* _EXERCISE_: When you reach the line containing "The image size is (1277, 694)." in the data below, begin returning lines exactly as written, and stop once the line containing "Open the 应用 dropdown menu" has been returned.

TASK INPUTS START

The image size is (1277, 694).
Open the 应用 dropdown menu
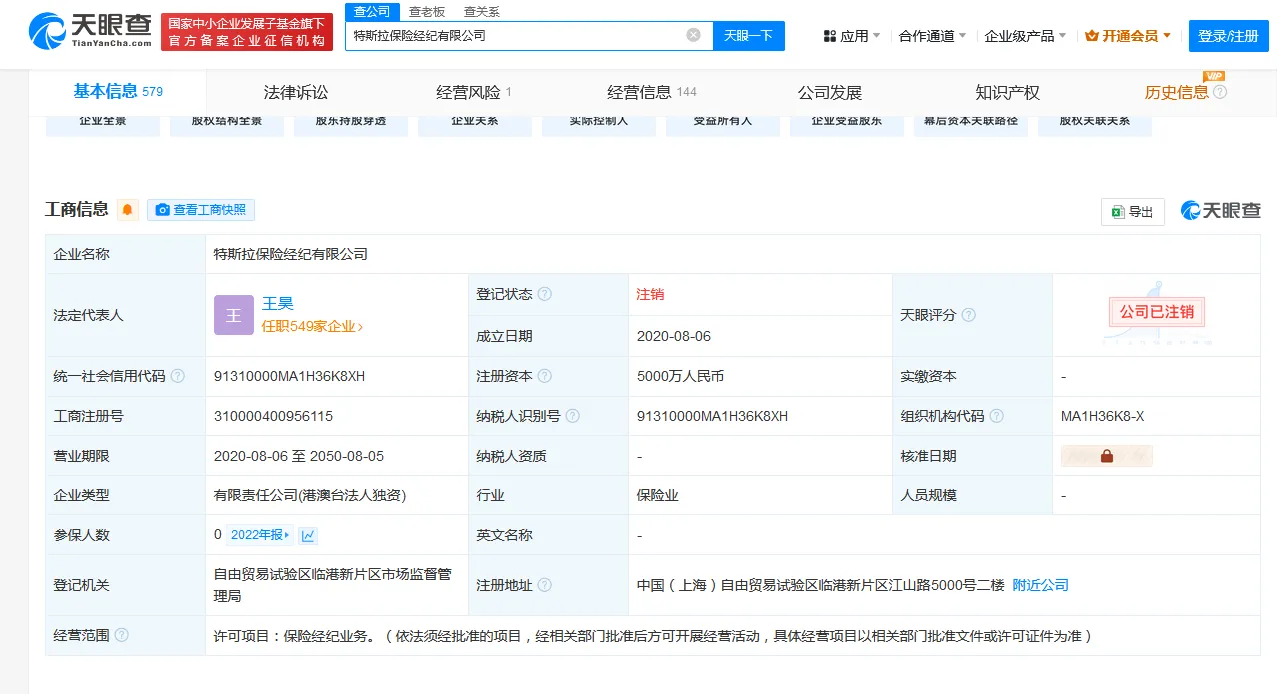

TASK INPUTS END
TASK INPUTS START

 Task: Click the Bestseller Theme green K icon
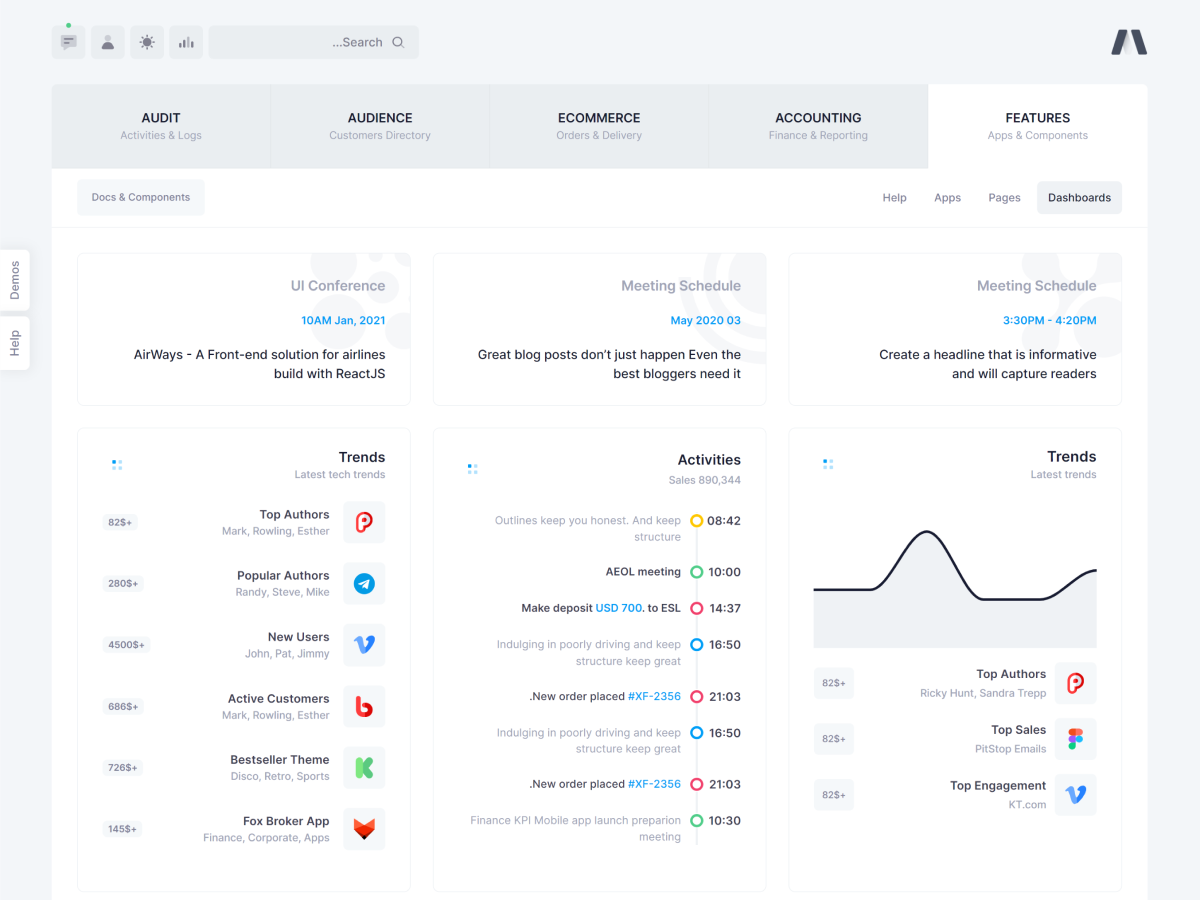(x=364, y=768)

TASK INPUTS END
TASK INPUTS START

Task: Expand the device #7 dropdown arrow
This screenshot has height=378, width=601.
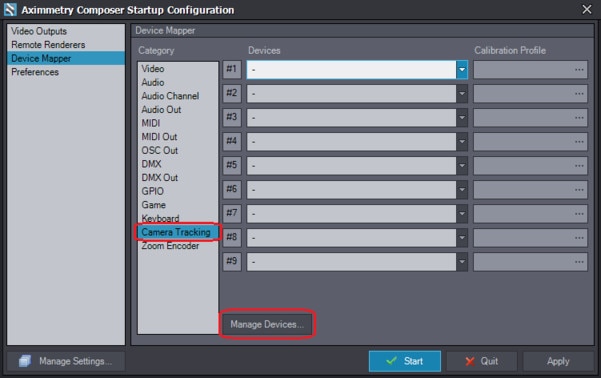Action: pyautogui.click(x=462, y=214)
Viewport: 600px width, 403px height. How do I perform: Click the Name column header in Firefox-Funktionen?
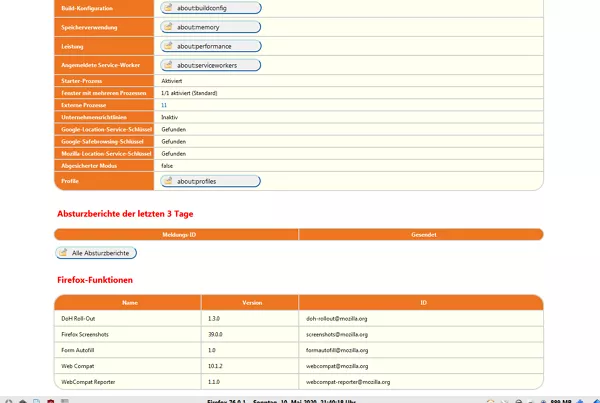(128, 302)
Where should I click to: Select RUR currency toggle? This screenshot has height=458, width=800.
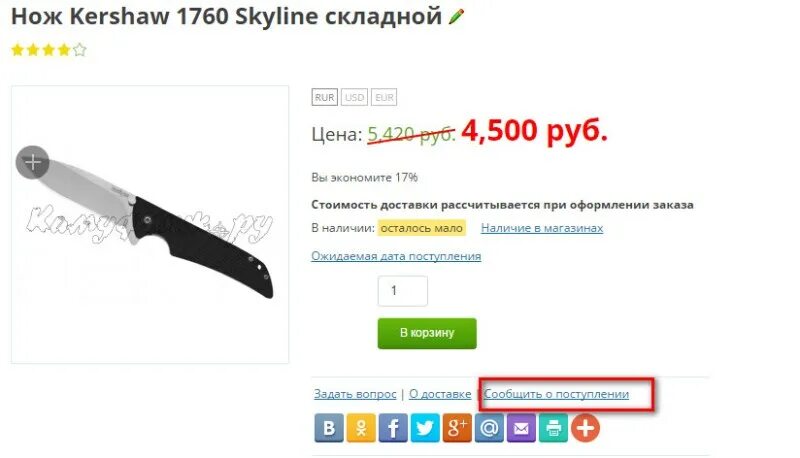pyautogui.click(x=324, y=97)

TASK INPUTS END

* _THE COMPLETED TASK_:
The image size is (1277, 694).
Open the 应用 dropdown menu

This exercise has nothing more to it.